On Johnathan Blake

This review appears in the March 2012 issue of The New York City Jazz Record.

Johnathan Blake
The Eleventh Hour (Sunnyside)

By David R. Adler

It’s always worth noting when a respected sideman ventures out as a leader. But debuts are sink-or-swim affairs, so what of Johnathan Blake’s The Eleventh Hour? It swims, and thanks primarily to a sideman’s intimate knowledge that the right players, the right chemistry, means everything. The core band features Mark Turner on tenor and Jaleel Shaw (Blake’s fellow Philadelphian) on alto, a gripping front line. The rhythm section, with pianist Kevin Hays and bassist Ben Street, couldn’t be more seasoned. The special guests, making every moment count, are Tom Harrell, Robert Glasper, Grégoire Maret and Tim Warfield.

Data to examine:
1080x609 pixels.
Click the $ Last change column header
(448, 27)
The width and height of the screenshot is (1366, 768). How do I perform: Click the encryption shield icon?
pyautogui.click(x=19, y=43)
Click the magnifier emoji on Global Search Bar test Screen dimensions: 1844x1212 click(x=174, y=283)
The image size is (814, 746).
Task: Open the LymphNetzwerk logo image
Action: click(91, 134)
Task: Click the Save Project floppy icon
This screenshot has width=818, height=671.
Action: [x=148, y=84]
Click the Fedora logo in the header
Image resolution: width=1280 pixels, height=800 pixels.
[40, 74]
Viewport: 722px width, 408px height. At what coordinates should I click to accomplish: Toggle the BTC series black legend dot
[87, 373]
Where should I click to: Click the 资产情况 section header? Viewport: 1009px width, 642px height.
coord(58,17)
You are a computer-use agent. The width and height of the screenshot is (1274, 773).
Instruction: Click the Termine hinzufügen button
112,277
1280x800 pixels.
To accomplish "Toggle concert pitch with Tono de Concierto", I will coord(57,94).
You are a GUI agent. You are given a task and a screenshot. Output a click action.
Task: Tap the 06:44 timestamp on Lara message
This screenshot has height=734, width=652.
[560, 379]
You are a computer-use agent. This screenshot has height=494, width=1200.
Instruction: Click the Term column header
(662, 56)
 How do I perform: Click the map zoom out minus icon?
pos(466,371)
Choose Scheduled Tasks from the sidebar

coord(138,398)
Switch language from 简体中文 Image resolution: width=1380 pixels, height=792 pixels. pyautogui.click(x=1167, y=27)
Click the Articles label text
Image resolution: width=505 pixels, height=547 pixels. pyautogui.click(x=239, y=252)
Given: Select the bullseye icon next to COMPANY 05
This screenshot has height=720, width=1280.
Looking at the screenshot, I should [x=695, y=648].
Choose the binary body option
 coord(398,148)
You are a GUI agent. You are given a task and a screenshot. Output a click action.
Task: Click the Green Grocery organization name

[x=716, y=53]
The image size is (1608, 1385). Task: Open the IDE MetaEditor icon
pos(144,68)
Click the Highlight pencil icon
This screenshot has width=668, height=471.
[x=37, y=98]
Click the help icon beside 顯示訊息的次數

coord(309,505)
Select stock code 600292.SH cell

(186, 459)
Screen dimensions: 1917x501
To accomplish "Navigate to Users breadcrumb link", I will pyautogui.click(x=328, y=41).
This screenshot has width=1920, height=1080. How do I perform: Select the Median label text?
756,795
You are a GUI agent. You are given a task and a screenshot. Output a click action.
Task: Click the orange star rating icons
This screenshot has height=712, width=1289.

Explore the material:
**a)** Rewrite the review from "On Johnathan Blake" to "and Tim Warfield.", changing "tenor" to "soprano".
**b)** In the review, who plays bass in the rhythm section of Johnathan Blake's The Eleventh Hour?

Answers given:
**a)**
On Johnathan Blake

This review appears in the March 2012 issue of The New York City Jazz Record.

Johnathan Blake
The Eleventh Hour (Sunnyside)

By David R. Adler

It’s always worth noting when a respected sideman ventures out as a leader. But debuts are sink-or-swim affairs, so what of Johnathan Blake’s The Eleventh Hour? It swims, and thanks primarily to a sideman’s intimate knowledge that the right players, the right chemistry, means everything. The core band features Mark Turner on soprano and Jaleel Shaw (Blake’s fellow Philadelphian) on alto, a gripping front line. The rhythm section, with pianist Kevin Hays and bassist Ben Street, couldn’t be more seasoned. The special guests, making every moment count, are Tom Harrell, Robert Glasper, Grégoire Maret and Tim Warfield.

**b)** Ben Street